The aim of this study was to evaluate the effects of intracoronary administration of anisodamine on myocardial reperfusion in patients with ST-segment elevation myocardial infarction (STEMI) undergoing a primary percutaneous coronary intervention (pPCI).

Methods

Patients with acute STEMI undergoing pPCI were enrolled in this randomized-controlled study (January 2014–June 2015) and divided randomly into four groups: group A (normal saline), group B (1000 μg anisodamine), group C (2000 μg anisodamine), and group D (4000 μg anisodamine).

Results

The study group included 140 patients.
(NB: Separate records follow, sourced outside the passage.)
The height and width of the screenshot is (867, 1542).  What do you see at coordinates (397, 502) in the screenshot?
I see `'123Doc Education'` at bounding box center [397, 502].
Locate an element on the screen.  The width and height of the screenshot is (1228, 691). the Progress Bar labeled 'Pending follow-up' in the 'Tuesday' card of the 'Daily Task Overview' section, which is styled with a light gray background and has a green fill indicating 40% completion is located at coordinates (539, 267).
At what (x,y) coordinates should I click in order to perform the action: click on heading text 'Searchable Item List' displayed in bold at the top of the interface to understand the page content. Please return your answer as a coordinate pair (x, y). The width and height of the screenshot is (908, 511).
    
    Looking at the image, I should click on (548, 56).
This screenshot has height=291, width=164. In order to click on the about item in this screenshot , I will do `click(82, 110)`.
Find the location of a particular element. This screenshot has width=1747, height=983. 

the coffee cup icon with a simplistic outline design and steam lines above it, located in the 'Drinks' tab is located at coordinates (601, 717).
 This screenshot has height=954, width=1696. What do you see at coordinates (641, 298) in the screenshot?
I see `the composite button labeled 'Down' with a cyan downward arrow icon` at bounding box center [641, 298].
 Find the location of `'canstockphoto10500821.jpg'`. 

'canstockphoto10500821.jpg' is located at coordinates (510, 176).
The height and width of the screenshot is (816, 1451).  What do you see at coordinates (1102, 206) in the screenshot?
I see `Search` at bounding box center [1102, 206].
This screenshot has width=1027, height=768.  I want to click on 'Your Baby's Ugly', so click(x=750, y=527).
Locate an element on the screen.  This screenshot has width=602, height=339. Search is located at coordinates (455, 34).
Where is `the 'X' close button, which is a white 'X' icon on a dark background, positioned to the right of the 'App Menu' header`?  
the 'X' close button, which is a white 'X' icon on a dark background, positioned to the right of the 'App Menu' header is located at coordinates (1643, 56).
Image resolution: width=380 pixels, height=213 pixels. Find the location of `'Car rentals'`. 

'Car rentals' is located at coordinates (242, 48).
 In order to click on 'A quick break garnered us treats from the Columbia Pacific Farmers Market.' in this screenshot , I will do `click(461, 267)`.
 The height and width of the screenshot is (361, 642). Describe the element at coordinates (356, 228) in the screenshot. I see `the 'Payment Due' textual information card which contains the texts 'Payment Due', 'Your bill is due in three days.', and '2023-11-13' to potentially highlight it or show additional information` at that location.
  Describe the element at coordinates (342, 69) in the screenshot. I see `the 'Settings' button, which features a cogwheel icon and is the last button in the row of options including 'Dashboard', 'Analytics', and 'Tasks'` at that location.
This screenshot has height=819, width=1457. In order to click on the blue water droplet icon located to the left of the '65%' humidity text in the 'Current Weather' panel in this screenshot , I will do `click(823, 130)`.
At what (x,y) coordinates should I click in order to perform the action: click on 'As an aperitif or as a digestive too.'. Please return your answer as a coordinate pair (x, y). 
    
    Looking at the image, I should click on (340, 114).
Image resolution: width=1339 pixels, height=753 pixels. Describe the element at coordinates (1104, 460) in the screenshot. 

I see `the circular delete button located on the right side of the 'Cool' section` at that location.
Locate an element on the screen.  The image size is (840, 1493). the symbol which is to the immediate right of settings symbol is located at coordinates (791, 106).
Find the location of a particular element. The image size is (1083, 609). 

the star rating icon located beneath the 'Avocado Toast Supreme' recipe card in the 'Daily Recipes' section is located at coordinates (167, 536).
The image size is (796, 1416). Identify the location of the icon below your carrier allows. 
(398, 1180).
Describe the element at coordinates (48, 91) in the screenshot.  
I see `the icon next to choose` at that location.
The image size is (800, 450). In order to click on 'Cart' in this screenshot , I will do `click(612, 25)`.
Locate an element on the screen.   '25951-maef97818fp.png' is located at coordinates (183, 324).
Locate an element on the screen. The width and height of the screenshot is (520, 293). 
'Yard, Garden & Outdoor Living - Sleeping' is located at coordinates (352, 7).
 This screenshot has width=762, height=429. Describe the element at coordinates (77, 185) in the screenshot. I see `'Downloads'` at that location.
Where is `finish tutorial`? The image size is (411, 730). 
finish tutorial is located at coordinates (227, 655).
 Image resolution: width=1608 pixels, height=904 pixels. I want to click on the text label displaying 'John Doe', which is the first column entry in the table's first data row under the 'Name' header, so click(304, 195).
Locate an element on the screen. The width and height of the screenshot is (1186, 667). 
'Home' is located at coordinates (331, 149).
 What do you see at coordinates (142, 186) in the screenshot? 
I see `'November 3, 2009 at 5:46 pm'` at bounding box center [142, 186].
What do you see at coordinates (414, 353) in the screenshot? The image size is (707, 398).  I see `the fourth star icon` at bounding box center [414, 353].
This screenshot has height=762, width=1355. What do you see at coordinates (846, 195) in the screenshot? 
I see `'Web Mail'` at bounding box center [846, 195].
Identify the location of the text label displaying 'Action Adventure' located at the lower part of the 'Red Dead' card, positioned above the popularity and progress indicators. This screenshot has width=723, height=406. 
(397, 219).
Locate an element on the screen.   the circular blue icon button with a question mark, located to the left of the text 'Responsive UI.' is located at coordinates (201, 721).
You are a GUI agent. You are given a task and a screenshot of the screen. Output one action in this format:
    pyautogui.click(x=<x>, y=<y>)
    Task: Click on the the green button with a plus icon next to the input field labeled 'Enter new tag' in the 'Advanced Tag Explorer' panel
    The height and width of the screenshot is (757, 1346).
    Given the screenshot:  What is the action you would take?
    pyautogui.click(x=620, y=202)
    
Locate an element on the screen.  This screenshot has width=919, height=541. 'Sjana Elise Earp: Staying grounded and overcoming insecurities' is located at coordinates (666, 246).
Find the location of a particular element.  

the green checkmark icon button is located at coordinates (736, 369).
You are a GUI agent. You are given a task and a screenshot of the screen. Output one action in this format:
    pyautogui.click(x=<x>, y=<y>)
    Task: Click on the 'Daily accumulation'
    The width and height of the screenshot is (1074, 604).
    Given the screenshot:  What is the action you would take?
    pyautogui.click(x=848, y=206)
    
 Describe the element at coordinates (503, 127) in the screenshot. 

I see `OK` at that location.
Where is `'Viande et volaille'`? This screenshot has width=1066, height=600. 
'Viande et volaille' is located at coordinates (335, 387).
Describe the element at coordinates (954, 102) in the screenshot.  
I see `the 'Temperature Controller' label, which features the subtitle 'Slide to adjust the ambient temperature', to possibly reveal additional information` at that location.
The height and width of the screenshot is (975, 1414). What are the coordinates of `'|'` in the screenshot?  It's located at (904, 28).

Percentages of thrombolysis in myocardial infarction (TIMI) myocardial perfusion grade 3, increased values of TIMI myocardial perfusion grade after stenting, and decreased values of corrected TIMI frame count in groups B, C, and D were all significantly higher than those in group A (P=0.031, 0.027, 0.003, and P<0.001, respectively). TIMI frame count after stenting in groups B, C, and D was significantly lower than that in group A (P=0.001). Left ventricular ejection fraction at 1 week after pPCI and at the 3-month follow-up, as well as the major adverse cardiac event-free survival rate in groups B, C, and D were higher than those in group A (P=0.027, 0.016, and 0.019, respectively).

Conclusion

Intracoronary administration of anisodamine at different doses improved myocardial reperfusion in patients with STEMI undergoing pPCI and reduced major adverse cardiac events. The protective effect of anisodamine at a dose of 4000 μg might be better than the doses at 1000 and 2000 μg.